The action unfolds during a birthday party in honor or Jennifer (“That 70s Show” star Laura Prepon), an art-gallery worker who’s having a really rotten 30th birthday. She’s just lost her job, and her boyfriend (Bryan Greenberg) has revealed he’s been cheating on her with one of her friends.
While all of the actors are likable, it is Dreama Walker (as Jennifer’s sister Penny) who comes close to stealing the show. The actress is perhaps best known for her turn opposite Shickshinny’s Krysten Ritter in the recently cancelled ABC sitcom “Don’t Trust the B—- In Apartment 23.”

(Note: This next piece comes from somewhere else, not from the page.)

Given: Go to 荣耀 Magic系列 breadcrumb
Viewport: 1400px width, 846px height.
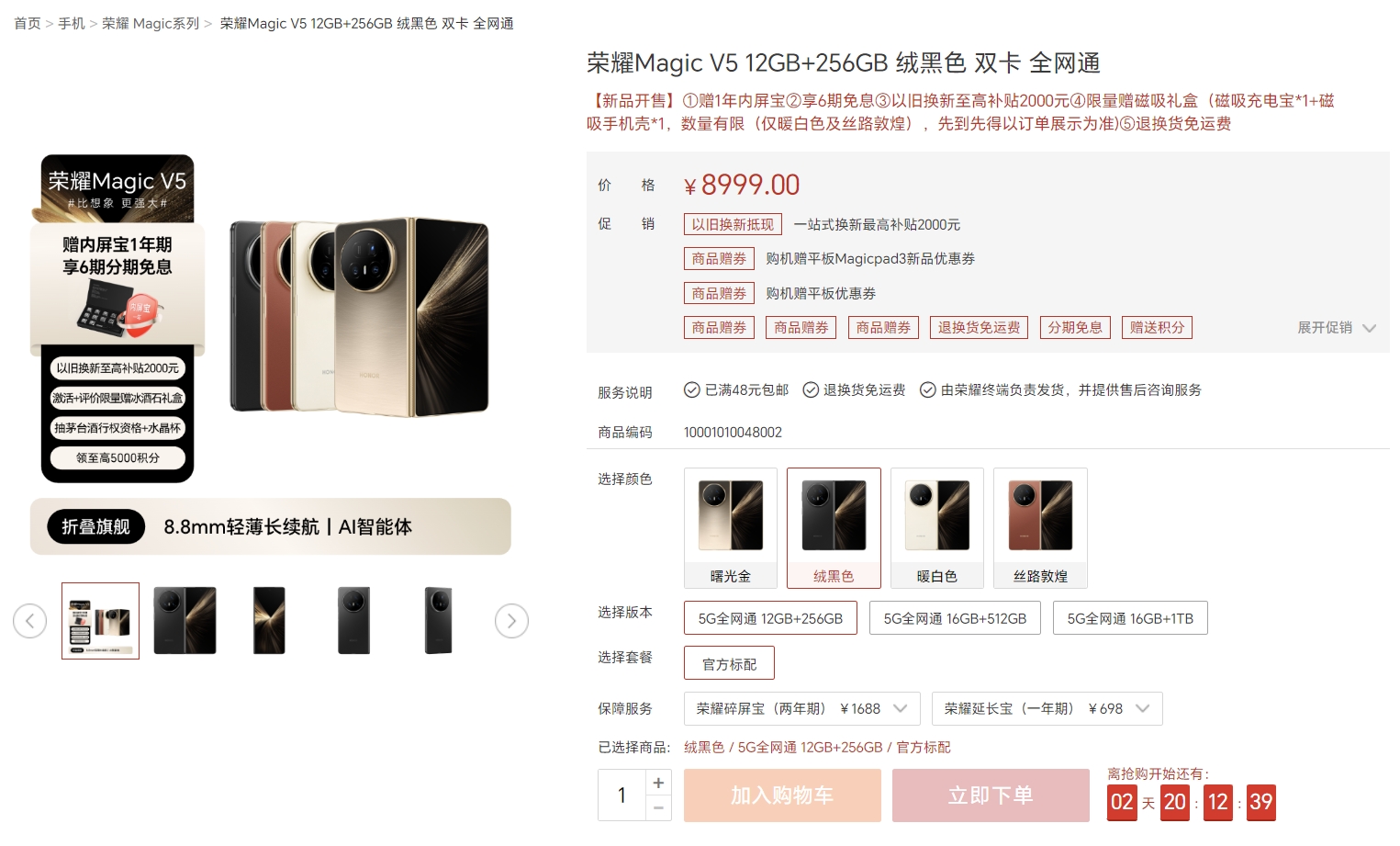Looking at the screenshot, I should coord(151,23).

“The Kitchen” marks the third feature film Setton has sold to a major distributor. His first — and best — film, “The Big Bad Swim” with Paget Brewster, landed at Echo Bridge back in 2006, and “3 Days of Normal” starring “Episodes” regular Mircea Monroe found a home at FilmBuff and is scheduled to be available via VOD this summer.
More than 20 characters come and go over the course of the 80-minute movie, which is jam-packed with betrayals, hook-ups and a naked photographer or two. “The Kitchen” loses a bit of momentum as it goes along but, in the end, it’s a funny, touching little film that springs plenty of surprises before the end credits roll.